#### RECORD EXCERPTS

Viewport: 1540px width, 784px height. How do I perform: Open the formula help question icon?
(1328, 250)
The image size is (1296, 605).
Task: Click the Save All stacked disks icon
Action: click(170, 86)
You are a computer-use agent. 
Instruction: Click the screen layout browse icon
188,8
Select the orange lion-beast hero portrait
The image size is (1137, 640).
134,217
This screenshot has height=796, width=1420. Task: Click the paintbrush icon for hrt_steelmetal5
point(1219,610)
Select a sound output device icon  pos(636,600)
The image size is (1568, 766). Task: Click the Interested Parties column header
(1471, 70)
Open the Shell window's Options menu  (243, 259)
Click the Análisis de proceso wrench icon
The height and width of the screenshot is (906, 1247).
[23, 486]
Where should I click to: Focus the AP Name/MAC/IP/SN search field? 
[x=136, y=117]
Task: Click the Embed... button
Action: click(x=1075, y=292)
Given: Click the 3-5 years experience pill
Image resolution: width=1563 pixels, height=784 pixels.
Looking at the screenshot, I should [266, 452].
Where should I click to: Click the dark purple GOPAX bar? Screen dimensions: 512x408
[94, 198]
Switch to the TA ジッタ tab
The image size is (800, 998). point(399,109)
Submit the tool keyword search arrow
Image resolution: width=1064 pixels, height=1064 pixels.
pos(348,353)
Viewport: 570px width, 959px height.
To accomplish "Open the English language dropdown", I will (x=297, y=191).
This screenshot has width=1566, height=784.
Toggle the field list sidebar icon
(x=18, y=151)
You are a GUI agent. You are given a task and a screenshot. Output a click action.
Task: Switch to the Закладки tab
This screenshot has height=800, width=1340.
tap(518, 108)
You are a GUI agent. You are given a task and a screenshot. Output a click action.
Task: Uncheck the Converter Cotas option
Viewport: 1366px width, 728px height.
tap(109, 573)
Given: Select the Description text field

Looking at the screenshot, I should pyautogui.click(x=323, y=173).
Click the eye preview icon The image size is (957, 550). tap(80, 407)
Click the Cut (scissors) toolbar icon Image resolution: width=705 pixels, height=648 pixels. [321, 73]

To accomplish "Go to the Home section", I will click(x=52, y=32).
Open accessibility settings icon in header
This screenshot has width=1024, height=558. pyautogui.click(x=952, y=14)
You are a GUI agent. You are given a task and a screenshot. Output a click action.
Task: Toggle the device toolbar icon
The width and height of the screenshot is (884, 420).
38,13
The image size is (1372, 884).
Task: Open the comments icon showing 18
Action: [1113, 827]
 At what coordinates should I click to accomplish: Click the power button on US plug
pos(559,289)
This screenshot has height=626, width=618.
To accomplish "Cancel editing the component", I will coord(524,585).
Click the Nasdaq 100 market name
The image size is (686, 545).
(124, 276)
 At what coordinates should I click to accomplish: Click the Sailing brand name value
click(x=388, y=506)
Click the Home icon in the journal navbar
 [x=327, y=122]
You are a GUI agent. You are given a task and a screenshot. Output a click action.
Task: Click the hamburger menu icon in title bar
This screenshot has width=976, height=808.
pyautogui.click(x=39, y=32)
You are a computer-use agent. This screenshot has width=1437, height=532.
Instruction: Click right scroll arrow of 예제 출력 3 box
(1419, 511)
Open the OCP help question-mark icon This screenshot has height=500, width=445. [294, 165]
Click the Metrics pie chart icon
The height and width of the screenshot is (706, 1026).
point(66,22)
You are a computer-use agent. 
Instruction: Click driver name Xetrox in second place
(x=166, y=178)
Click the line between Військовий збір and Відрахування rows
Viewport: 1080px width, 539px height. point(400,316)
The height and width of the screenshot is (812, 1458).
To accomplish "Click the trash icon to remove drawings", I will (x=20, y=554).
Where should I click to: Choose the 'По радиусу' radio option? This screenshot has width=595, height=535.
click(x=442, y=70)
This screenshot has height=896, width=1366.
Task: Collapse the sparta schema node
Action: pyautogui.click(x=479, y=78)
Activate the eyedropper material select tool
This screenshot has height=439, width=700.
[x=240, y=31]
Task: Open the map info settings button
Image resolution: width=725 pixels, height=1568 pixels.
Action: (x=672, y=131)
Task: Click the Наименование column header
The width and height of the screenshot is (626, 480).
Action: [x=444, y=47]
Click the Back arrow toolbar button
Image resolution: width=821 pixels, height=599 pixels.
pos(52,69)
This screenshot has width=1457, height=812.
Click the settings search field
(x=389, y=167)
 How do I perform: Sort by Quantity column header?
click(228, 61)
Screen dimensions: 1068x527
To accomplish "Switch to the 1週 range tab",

########

* [ACTIVITY] Transcribe only the trailing portion of the entries above: the line that contains "Screen dimensions: 1068x527" and each line after it.

* [RESULT OF THE EXERCISE]
Screen dimensions: 1068x527
To accomplish "Switch to the 1週 range tab",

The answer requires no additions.